Getting the job
”I’ve been creating languages since 2000,” says Peterson, a former English professor with a master’s in linguistics. ”But it was just for fun, and for the intellectual rigor of it — the same reason that people do art.” Then HBO, in need of a Dothraki language for the GoT pilot, put out the call for word nerds. After spending a couple of months coming up with 1,700 words and ”90 percent of the grammar,” he beat more than 30 others to earn the gig as GoT’s chief polyglot. Peterson has since produced about 3,700 entries in the Dothraki dictionary.
Though vast in length, George R.R. Martin’s books were light on clues when it came to Dothraki: ”There were just a couple of words, a handful of names, and a few phrases,” says Peterson. But that was a stroll down Kingsroad compared with High Valyrian, which took him seven months to develop. The language ”was a bit of a puzzle,” he says. ”There was much less to go on, like two phrases.” Given that he has to create so much on his own, Peterson admits with a chuckle, ”there’s always the fear that George might get annoyed with me.”
Keeping the language alive
Much like Klingon, Dothraki has earned its own place in pop culture.

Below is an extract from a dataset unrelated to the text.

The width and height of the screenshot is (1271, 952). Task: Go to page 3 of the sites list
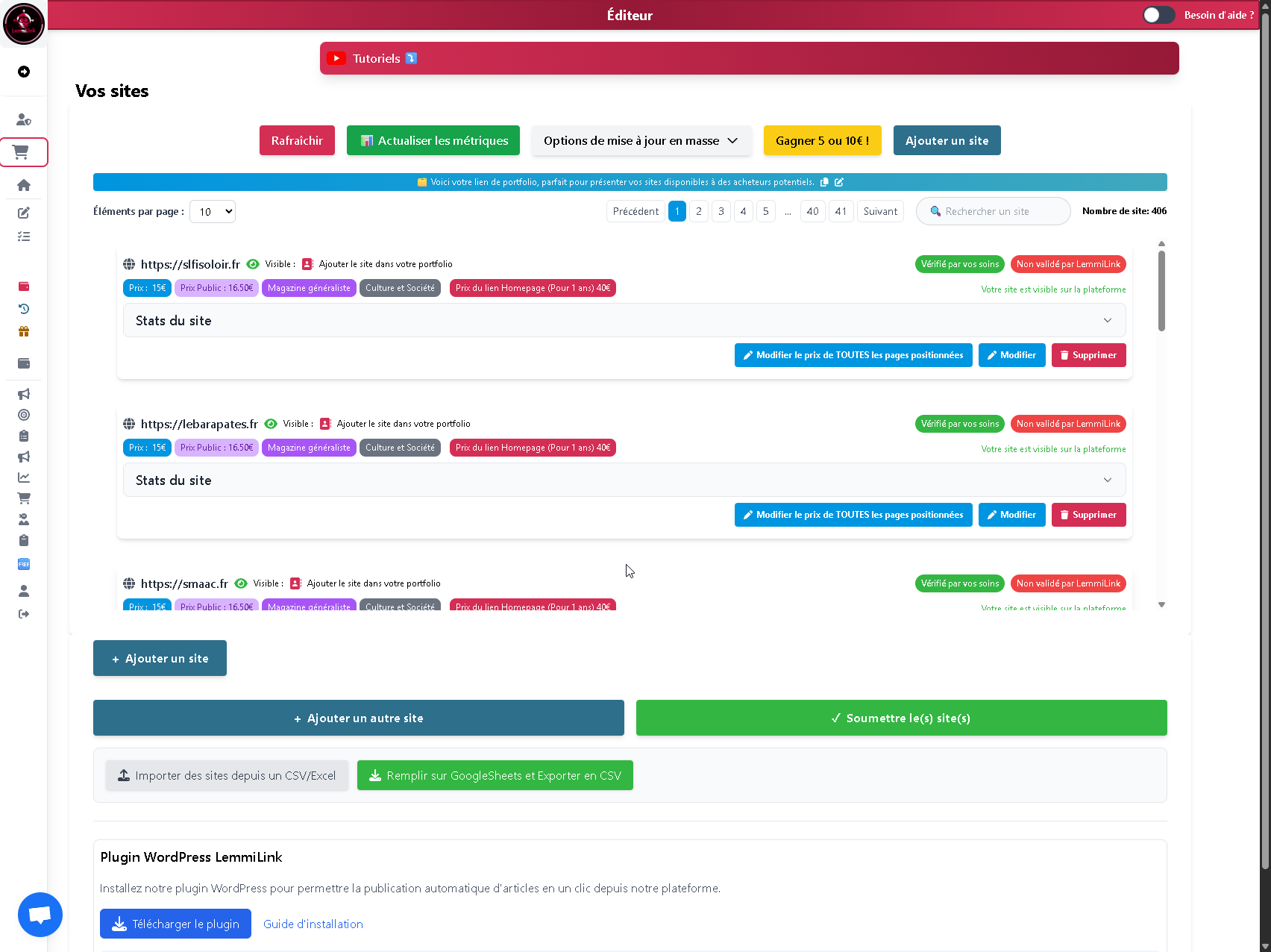[721, 212]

Last fall on The Office, Dwight Schrute spoke the tongue, and even introduced a new form. ”They created ‘throat rip’ by putting ‘throat’ in front so that it was actually in the accusative,” Peterson explains. ”So I went with it — you can now incorporate objects by putting them in the accusative and placing them in front of a verb. It’s called the Schrutean compound.”
One of the perks of Peterson’s job is sneaking Easter eggs into his languages. In Dothraki, ”the word for good and kind is erin, which is my wife’s name,” he says. ”When I needed a word for eagle, I thought, ‘What would be more appropriate than Stephen Colbert?’ So the Dothraki word for eagle is kolver.”
Taking on Defiance
While Peterson enjoys working on GoT, the real fun comes when he gets to build a language from scratch, as he did for the two alien tongues on Syfy’s Defiance. ”They wanted their languages to be audibly distinct,” he explains. ”So I worked to make them complete opposites: One is spoken quite slowly, and one is spoken quite quickly. And of all the languages, [”Defiance’s”] Irathient is probably my favorite. It’s really fun to build a language with a complex sound-class system and crazy auxiliaries.” We’ll take his word for it.